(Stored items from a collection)
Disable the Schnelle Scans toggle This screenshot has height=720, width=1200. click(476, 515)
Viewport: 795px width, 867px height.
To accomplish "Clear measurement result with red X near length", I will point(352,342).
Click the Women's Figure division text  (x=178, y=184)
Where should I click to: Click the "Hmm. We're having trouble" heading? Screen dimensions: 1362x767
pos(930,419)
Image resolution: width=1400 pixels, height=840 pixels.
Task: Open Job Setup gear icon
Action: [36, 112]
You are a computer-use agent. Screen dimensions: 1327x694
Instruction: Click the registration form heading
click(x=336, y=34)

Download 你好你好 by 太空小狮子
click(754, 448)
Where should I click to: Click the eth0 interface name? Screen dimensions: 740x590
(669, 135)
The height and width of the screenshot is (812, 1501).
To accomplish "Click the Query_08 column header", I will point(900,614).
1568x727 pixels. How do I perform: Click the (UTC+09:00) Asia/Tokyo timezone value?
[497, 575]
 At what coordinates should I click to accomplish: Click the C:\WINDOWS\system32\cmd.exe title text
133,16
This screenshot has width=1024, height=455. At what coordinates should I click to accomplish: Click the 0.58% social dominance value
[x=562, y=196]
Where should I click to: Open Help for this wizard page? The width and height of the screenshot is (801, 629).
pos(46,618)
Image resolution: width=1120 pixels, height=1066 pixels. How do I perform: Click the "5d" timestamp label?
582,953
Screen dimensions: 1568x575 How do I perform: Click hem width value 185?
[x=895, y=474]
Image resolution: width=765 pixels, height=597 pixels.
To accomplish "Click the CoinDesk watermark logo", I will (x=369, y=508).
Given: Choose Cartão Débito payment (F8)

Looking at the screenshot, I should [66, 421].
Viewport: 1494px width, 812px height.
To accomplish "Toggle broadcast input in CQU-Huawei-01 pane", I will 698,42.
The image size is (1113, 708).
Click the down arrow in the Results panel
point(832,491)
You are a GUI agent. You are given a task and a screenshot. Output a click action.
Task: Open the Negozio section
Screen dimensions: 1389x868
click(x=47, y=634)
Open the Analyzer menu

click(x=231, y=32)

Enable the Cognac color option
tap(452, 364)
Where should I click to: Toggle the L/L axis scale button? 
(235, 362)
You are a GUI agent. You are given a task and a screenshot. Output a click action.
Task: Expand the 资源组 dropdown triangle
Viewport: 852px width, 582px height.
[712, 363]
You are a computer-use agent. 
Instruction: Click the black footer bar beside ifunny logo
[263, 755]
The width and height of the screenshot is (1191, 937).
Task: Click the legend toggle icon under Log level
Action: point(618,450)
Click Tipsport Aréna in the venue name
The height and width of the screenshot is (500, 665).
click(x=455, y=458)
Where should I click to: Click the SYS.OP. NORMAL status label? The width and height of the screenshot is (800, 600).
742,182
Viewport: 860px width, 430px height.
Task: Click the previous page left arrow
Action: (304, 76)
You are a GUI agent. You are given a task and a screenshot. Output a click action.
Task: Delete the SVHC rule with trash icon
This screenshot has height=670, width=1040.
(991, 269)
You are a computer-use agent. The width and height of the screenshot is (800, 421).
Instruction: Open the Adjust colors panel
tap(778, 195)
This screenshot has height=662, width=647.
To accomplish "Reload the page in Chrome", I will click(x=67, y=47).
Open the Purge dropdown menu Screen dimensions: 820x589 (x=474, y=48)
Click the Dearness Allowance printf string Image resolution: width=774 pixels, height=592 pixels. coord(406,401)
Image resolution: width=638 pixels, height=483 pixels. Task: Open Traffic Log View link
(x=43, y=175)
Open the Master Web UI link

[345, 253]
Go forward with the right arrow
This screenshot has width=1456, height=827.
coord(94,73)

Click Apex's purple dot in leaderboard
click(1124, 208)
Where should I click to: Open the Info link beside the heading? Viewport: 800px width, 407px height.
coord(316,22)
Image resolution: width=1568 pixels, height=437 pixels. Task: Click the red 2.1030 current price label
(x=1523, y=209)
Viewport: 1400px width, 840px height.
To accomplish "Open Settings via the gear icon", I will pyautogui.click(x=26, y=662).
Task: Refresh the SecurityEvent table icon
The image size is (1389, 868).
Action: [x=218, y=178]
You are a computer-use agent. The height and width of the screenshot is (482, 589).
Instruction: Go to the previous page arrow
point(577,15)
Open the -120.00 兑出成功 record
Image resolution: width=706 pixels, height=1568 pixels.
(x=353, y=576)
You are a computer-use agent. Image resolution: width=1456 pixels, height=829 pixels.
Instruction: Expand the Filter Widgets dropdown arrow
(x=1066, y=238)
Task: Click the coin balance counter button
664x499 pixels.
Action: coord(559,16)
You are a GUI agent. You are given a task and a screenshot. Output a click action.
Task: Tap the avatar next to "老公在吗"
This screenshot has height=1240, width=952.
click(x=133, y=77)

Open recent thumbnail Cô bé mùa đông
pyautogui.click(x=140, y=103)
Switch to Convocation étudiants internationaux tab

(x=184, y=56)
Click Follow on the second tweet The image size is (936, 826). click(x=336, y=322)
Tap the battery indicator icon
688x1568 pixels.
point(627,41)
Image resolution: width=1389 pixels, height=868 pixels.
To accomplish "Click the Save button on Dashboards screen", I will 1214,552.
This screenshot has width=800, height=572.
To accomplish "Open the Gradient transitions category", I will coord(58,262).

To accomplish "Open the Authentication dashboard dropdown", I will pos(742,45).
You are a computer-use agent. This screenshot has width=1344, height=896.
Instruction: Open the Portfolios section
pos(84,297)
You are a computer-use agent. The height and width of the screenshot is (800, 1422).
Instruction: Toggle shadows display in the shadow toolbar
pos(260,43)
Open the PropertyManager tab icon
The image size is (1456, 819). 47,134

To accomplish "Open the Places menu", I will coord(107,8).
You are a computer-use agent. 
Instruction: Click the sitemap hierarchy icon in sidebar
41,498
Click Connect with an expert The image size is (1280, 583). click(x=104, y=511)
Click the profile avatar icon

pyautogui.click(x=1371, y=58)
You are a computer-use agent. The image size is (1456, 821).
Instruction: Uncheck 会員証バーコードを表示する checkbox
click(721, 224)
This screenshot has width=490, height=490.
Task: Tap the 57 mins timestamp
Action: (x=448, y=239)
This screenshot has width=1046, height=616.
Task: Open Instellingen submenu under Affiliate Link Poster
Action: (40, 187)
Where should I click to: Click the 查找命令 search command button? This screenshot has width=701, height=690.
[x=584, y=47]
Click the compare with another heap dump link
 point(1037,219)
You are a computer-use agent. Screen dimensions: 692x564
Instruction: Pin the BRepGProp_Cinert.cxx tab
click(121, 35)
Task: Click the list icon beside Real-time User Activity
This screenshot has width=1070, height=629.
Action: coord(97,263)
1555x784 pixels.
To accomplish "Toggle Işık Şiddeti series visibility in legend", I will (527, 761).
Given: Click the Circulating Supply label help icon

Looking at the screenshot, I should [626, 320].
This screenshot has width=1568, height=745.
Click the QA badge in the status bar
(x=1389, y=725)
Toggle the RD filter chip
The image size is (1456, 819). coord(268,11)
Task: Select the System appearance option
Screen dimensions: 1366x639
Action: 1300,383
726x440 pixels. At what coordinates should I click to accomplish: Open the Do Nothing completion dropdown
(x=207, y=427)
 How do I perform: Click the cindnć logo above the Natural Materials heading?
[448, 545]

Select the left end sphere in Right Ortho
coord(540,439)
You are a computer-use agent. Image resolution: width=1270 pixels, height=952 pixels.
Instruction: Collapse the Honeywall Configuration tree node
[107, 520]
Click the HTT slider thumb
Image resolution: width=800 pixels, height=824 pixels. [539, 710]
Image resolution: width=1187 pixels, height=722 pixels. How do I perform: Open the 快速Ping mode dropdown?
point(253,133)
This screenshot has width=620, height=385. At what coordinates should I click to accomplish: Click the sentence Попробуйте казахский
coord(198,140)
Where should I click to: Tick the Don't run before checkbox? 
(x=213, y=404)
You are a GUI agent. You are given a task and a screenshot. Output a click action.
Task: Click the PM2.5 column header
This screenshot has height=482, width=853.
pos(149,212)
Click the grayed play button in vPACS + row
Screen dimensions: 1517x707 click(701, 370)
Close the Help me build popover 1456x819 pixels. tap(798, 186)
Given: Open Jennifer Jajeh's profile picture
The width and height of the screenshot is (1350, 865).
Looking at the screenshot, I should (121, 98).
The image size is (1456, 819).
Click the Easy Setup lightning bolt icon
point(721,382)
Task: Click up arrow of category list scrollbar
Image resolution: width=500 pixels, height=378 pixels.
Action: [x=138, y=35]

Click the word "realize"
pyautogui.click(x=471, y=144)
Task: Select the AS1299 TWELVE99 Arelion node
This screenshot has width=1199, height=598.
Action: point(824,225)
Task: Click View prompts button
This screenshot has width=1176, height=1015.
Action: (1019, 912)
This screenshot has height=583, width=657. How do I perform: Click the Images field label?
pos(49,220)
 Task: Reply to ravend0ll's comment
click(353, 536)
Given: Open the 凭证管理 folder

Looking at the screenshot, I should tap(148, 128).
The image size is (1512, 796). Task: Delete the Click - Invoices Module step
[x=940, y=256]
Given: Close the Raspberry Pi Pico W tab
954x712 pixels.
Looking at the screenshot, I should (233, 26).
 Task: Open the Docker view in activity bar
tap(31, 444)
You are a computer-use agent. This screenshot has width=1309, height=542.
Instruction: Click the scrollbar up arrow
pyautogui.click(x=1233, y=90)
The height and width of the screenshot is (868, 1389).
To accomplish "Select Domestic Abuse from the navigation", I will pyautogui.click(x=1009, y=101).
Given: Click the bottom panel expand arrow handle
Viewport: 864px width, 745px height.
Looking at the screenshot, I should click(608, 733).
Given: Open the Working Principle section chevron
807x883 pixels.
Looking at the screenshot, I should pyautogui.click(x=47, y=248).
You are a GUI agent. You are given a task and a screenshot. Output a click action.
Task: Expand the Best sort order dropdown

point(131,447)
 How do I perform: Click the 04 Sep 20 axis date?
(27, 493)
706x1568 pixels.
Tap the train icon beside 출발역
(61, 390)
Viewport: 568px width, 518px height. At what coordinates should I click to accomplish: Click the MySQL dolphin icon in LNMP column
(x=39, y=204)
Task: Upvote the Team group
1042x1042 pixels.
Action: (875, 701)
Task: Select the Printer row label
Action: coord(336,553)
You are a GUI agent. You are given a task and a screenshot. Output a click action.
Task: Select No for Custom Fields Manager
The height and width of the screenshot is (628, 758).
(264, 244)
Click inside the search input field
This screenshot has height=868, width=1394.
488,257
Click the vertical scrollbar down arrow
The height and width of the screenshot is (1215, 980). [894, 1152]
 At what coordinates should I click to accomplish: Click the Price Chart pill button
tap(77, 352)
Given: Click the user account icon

What needs to be done: Quote verbatim the stretch of items from the line containing "Task: Open the Docker view in activity bar" through the line containing "Action: coord(336,553)", both included.

Result below:
 Task: Open the Docker view in activity bar
tap(31, 444)
You are a computer-use agent. This screenshot has width=1309, height=542.
Instruction: Click the scrollbar up arrow
pyautogui.click(x=1233, y=90)
The height and width of the screenshot is (868, 1389).
To accomplish "Select Domestic Abuse from the navigation", I will pyautogui.click(x=1009, y=101).
Given: Click the bottom panel expand arrow handle
Viewport: 864px width, 745px height.
Looking at the screenshot, I should click(608, 733).
Given: Open the Working Principle section chevron
807x883 pixels.
Looking at the screenshot, I should pyautogui.click(x=47, y=248).
You are a GUI agent. You are given a task and a screenshot. Output a click action.
Task: Expand the Best sort order dropdown

point(131,447)
 How do I perform: Click the 04 Sep 20 axis date?
(27, 493)
706x1568 pixels.
Tap the train icon beside 출발역
(61, 390)
Viewport: 568px width, 518px height. At what coordinates should I click to accomplish: Click the MySQL dolphin icon in LNMP column
(x=39, y=204)
Task: Upvote the Team group
1042x1042 pixels.
Action: (875, 701)
Task: Select the Printer row label
Action: coord(336,553)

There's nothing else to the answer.